> _YOUR GOAL_: Could you copy out, word for word, the lines of the material below from the line containing "Click the Rotate" through the line containing "[x=911, y=907]", both included?

Element lookup records:
_____

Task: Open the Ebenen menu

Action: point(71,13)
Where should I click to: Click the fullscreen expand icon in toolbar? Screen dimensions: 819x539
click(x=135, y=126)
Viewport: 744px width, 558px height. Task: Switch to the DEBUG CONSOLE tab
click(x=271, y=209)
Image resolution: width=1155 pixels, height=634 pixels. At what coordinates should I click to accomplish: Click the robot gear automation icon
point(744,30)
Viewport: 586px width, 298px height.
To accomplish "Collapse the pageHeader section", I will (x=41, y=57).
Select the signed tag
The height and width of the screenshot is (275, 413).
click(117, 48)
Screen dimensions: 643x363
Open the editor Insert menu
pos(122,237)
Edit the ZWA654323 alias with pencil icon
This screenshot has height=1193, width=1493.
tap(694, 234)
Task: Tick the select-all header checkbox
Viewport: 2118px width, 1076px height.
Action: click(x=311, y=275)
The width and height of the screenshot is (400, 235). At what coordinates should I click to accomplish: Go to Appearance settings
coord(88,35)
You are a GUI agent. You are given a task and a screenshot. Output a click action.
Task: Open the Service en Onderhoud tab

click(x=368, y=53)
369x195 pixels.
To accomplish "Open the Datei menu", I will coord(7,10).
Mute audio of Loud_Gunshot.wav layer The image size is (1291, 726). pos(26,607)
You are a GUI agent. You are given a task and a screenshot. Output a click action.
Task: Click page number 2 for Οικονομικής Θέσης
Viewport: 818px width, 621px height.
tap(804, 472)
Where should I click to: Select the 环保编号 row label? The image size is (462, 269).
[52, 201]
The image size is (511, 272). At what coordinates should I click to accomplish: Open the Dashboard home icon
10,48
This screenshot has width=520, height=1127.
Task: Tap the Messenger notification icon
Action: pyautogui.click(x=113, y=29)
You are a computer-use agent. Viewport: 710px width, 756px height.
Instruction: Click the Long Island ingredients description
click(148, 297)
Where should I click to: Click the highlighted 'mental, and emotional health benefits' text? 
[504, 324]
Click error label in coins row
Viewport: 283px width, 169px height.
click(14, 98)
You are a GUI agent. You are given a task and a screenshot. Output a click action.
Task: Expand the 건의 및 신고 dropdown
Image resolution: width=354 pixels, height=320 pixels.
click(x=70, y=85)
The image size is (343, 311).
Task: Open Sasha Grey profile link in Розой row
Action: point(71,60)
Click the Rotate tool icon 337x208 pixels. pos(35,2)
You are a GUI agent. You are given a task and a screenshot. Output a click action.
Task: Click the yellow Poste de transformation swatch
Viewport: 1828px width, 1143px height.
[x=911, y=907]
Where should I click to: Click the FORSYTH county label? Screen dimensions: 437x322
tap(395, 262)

_____

> _RESULT_:
Click the Rotate tool icon 337x208 pixels. pos(35,2)
You are a GUI agent. You are given a task and a screenshot. Output a click action.
Task: Click the yellow Poste de transformation swatch
Viewport: 1828px width, 1143px height.
[x=911, y=907]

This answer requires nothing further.